◆ DATA SECTION:
= = = = =

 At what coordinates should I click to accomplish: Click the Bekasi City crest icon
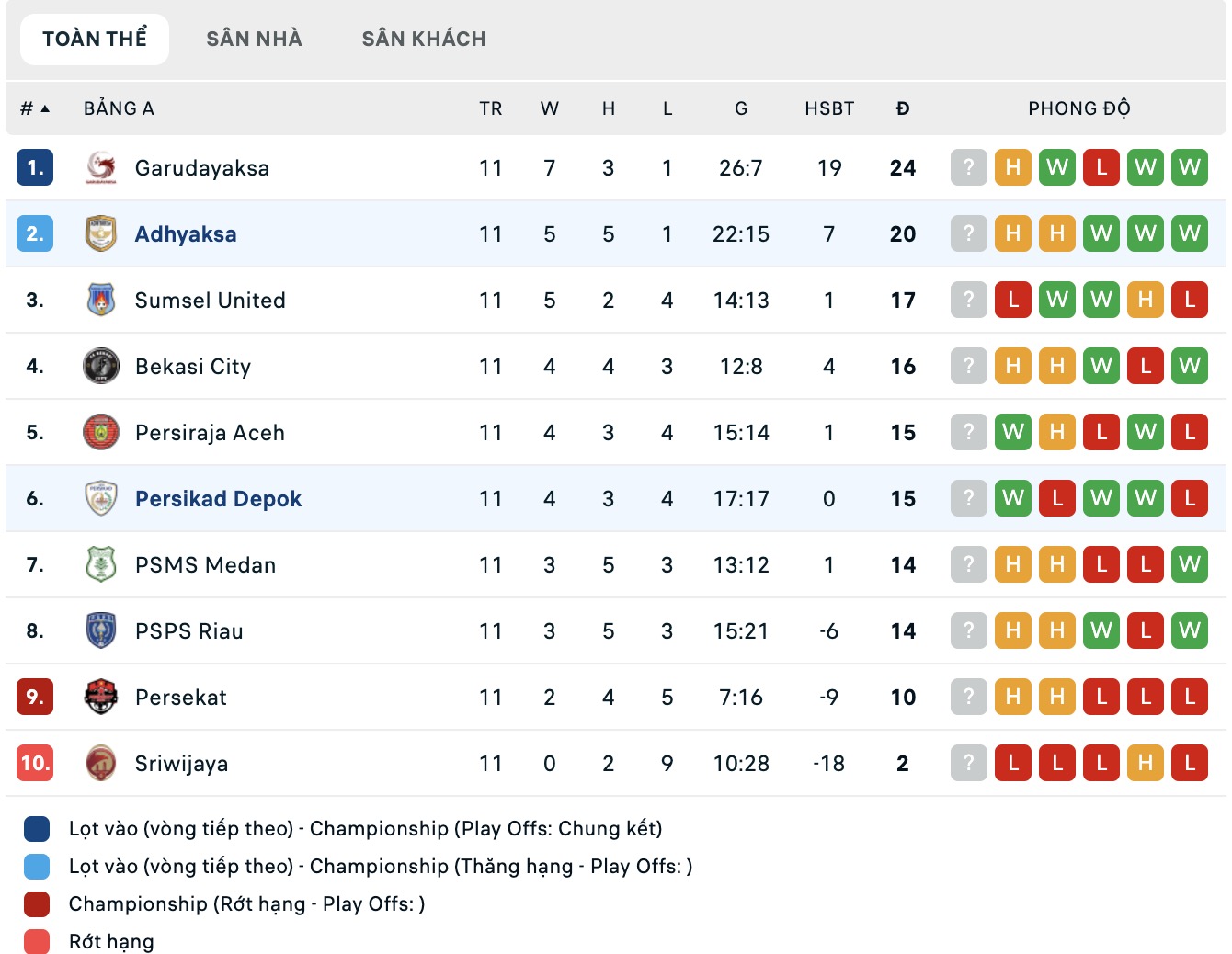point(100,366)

= = = = =

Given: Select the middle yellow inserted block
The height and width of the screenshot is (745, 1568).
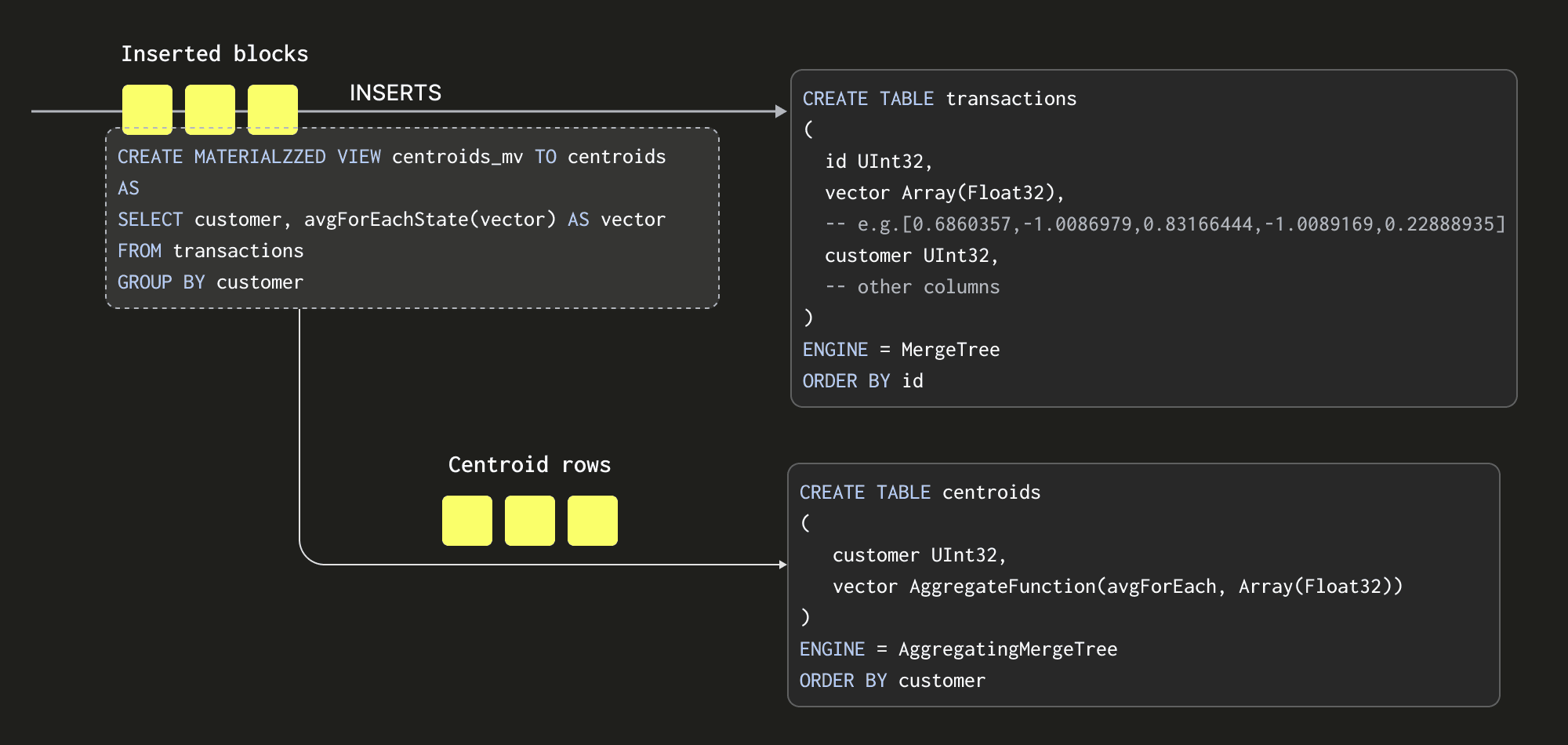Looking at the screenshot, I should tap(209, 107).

= = = = =

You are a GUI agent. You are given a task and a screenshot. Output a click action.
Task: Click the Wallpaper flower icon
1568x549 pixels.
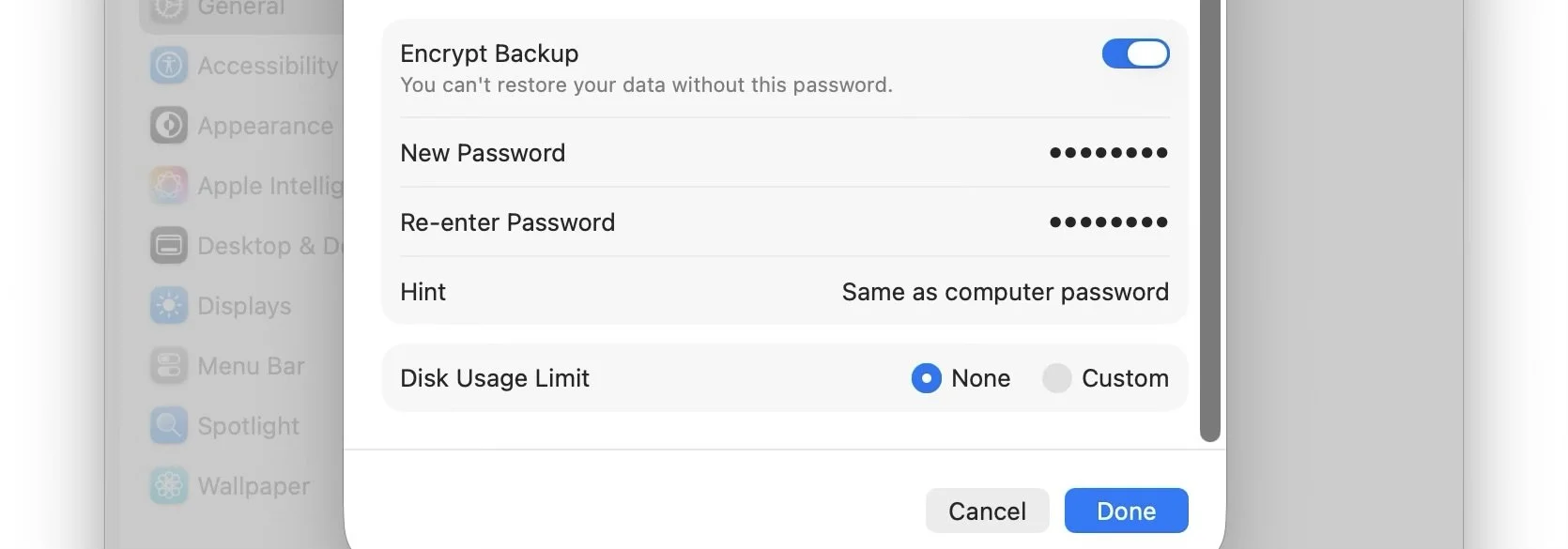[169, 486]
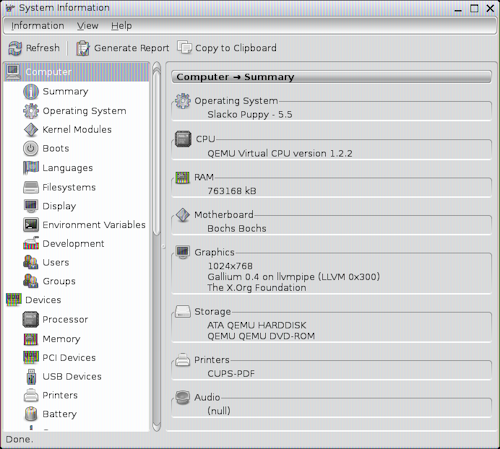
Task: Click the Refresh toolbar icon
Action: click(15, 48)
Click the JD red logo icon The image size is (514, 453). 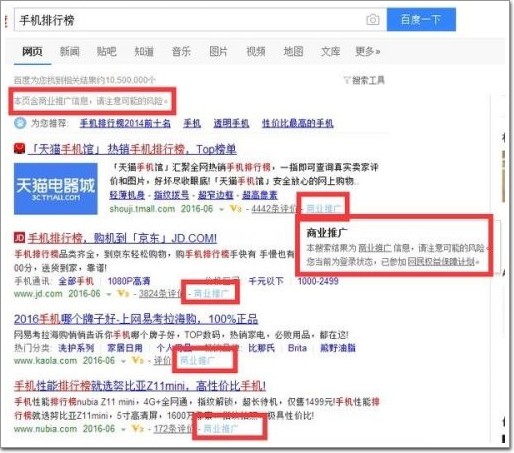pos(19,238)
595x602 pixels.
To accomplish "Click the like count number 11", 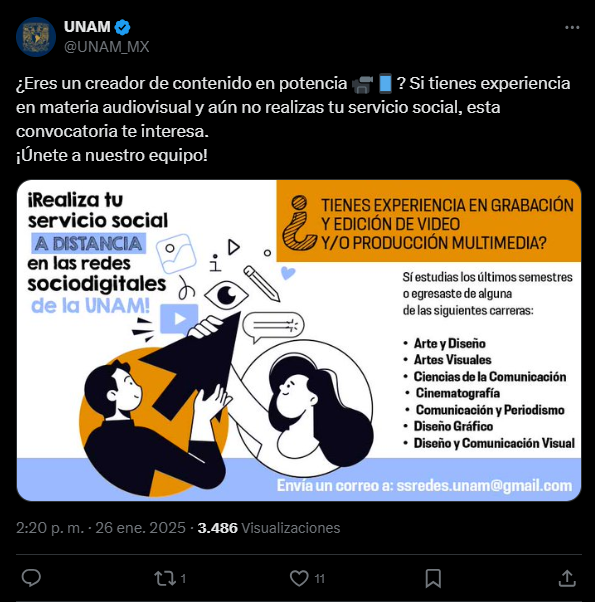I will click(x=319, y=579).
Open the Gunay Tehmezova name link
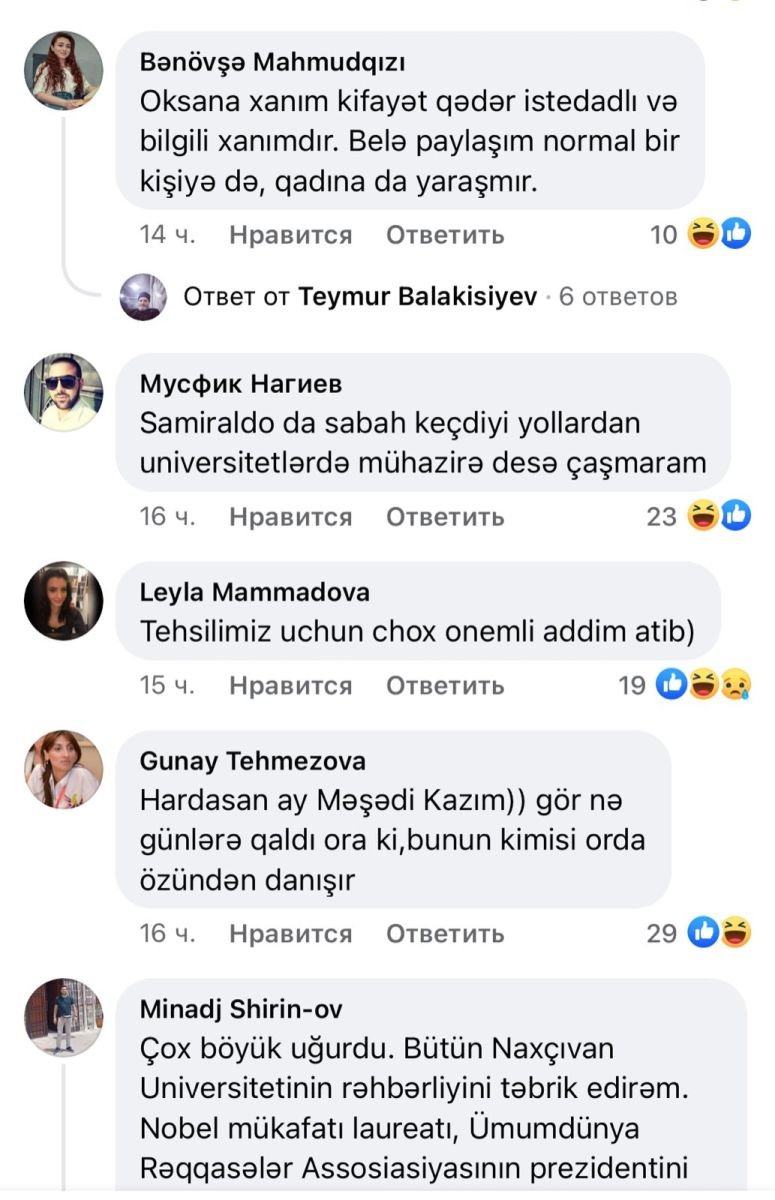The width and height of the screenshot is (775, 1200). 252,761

= = = = =

◆ SHORT EXERCISE: Begin at the line that has "At what coordinates" and stop after the line that has "point(100,366)". Write those lines out again, keeping the item text along with the answers, but multiply every coordinate in the answers by 1.5 and round it to a whole number, with halves rounded up. Leave the pictures out.

◆ REPLY TO THE EXERCISE:
 At what coordinates should I click to accomplish: Click the Bekasi City crest icon
point(150,549)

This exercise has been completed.